Doctor, cure thyself
The other important requirement for the transformation of the professions in our country is for the professionals to regulate themselves more strictly. Our culture is all too willing to accommodate acts of misfeasance from the professional classes. The number of doctors doing things they should not or not doing things they should in their practice would be amazingly high in this country.
This is unfortunately true of all professions. But in medicine the victim of any negligence is often buried!
No trade or profession can exist without rules. More vigilant a profession is about its standards and rules the stronger it will be. Mature professional bodies in developed countries have realized the importance of self-discipline and do adhere to a stringent code. Recently in the United States the Bar Association imposed a short term bar on the former President Bill Clinton from appearing in court because it was thought he was less than completely truthful in a deposition relating to the Monica Lewinsky case. This case as we all know involved an extremely personal matter, which was seized on by parties politically opposed to Mr. Clinton. Despite these obviously extenuating circumstances the Bar association of that country maintained its policy of demanding high standards from its members when dealing with the matter of Mr. Clinton the lawyer.
In Sri Lanka, the public is often unaware of the professional standards that are expected of doctors.
Our doctors are most times absurdly late for appointments, give very short consultations, do not communicate with the patient on an equal footing and do not maintain medical records. These lapses are taken as a doctors prerogative here.
The professional body of the doctors surely has enough good sense even at this stage to introduce a code of ethics for its members and enforce it.

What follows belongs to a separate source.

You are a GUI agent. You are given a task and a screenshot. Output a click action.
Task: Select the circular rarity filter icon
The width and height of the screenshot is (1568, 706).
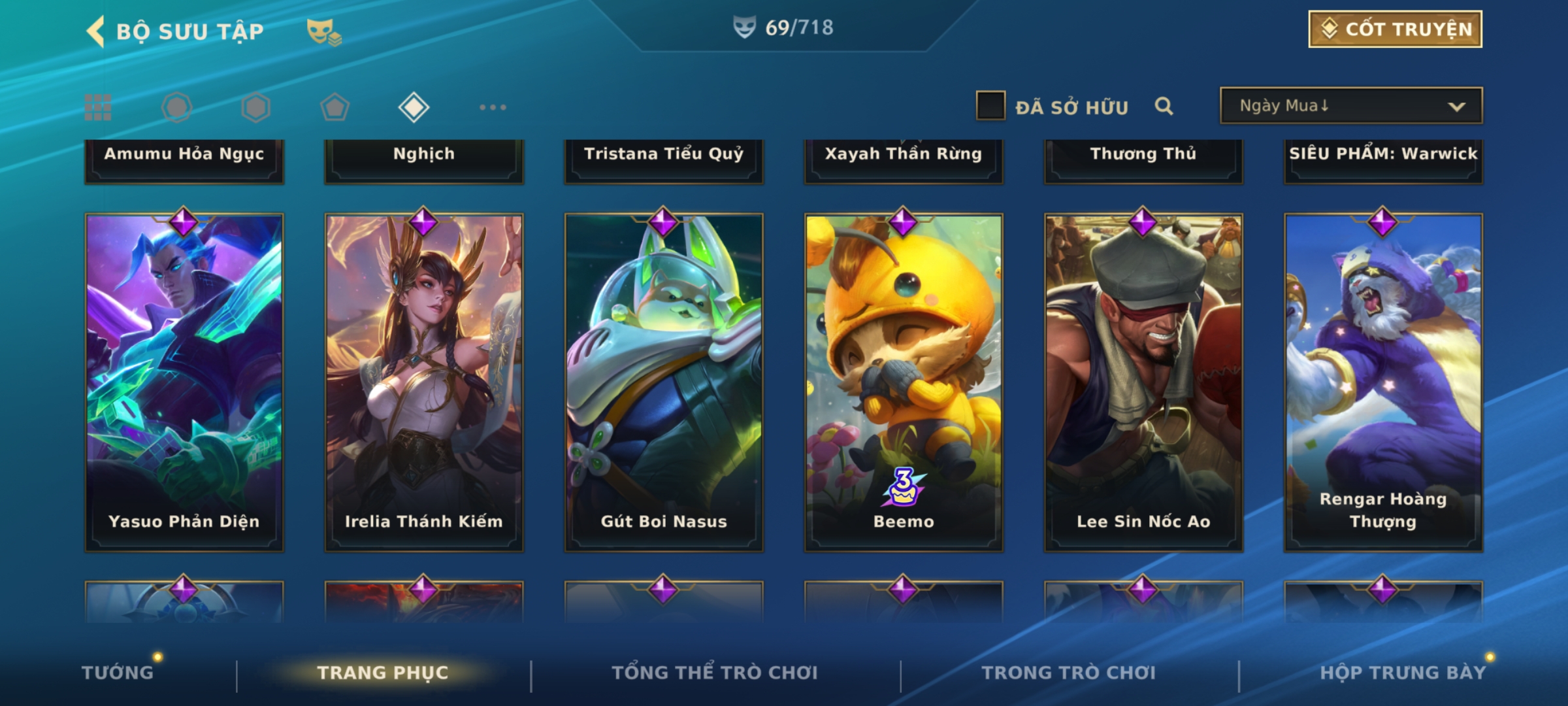click(177, 107)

If we are to break out of the trap of poverty and underdevelopment we need to act with foresight and courage. At the time of independence we were a poor nation. The promise of subsidized services then was irresistible to the voter. Undoubtedly, these subsidies helped to bring services to the needy and raised their general living standards. But like every thing else its results were not wholly beneficial. These free services created a certain mentality where most assumed that handouts are a way of life. They did not know or did not care that the services they receive were poor quality. As long as it was free people accepted these services.
Today our health and education services although available widely are not good quality. We have slowly become a nation where poor quality has become the standard.
We are also unable to raise ourselves from our poor nation status. Nations that adopted more business oriented and pay for your services philosophies have taken huge leaps over us in terms of wealth creation. Ultimately, it is by making people take responsibility for themselves that we will bring the best out of them.